The Altia team spent months working with people from Locate International, including CEO Dave Grimstead.

“We worked with Locate users to understand the process that they wanted to go through to carry out the investigation,” said Dr Bristow.

“We recognised how important it is to get information from the family of someone who's missing very quickly and how accurately the family can actually predict what's happened to their loved ones.

“If you can listen to that family, get the information from them in a structured, accessible way, then that can be really, really effective.

“So what we built for Locate was a process that used a series of questions - Where was the person last seen? What was their mental state? Are there any family issues? Financial issues that might have an effect on why this person's gone missing.
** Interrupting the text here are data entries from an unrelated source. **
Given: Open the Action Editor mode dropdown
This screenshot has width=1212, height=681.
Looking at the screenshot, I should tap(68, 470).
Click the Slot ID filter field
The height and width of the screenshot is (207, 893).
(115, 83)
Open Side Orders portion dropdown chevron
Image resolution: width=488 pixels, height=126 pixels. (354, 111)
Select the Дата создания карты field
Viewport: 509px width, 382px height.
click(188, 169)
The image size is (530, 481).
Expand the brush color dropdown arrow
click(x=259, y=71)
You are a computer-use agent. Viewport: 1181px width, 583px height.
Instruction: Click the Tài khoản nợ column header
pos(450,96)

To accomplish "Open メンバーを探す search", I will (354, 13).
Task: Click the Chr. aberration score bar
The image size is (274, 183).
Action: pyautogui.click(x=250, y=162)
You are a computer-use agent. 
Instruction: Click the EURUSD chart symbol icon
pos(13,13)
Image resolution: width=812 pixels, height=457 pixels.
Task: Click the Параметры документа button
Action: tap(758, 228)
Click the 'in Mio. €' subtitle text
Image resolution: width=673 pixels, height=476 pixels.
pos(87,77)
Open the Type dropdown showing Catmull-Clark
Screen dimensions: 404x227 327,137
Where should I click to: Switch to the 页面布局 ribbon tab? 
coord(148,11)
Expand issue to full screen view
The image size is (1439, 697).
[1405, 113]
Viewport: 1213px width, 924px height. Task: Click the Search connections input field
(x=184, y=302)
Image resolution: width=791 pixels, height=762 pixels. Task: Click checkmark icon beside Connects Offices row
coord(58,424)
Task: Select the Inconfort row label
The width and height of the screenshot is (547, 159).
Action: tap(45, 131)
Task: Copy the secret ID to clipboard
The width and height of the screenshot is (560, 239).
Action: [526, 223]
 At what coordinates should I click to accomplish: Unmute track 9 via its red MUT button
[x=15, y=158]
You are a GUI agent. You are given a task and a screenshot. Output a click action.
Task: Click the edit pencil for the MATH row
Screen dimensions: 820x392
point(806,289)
“And then using the rest of the case management and functionality it allows Locate to bring all that information together and look for links.

“I think as the amount of data that comes in grows, then you can start to do some more things with it and that will be interesting.

“The fact that we've got police customers using the same software is likely to open up some further sharing opportunities between Locate and other agencies.

“One of the things we've been looking at is where people have already got a data sharing agreement in place, can we notify each party if there's a common link found?

“We might not tell them what the link is, we might just say, there's something here worth investigating. But that’s going to start a conversation.

“The important thing is making sure we can find those links in a secure and controlled way. That’s something that would be helpful to many users.

“We have worked in this space for a long time and we have got a good reputation. The confidence that people have in it is really important and that helps sharing between different groups.”

Altia is constantly looking to improve its software with cloud sharing and they are already using AI but with some caution.

“I think it can be very, very helpful but it needs human guidance and human control around it,” said Dr Bristow.

“Where we are using it in our application, we're trying very hard to make sure that it’s got that human governance around it. It needs to be transparent about how it got to the decision.

“One of the really interesting things is the summarisation in AI. In its answer, it provides you the links to the original footage or the original page. That's actually better than a human. When we summarise we don’t put the footnotes of where we got the information. I think there's actually some kind of benefit there.

“What it is pretty effective at is what's called entity matching. That’s where you've got a large amount of text and it will pull out all of the names, locations, mobile phone numbers, bank sort codes and account numbers very quickly.

“But every time it extracts one of those, it gives you a confidence rating.”

This is to avoid any confusion over, for example, a person’s name which could also be a place name. AI will look at the context and suggest which is most likely.

Dr Bristow is very pleased with the relationship with Locate International and can see areas where the company could help more with investigations.

“It fits with our ethos and mission as a company,” he said. “I think it’s been really beneficial to both parties.”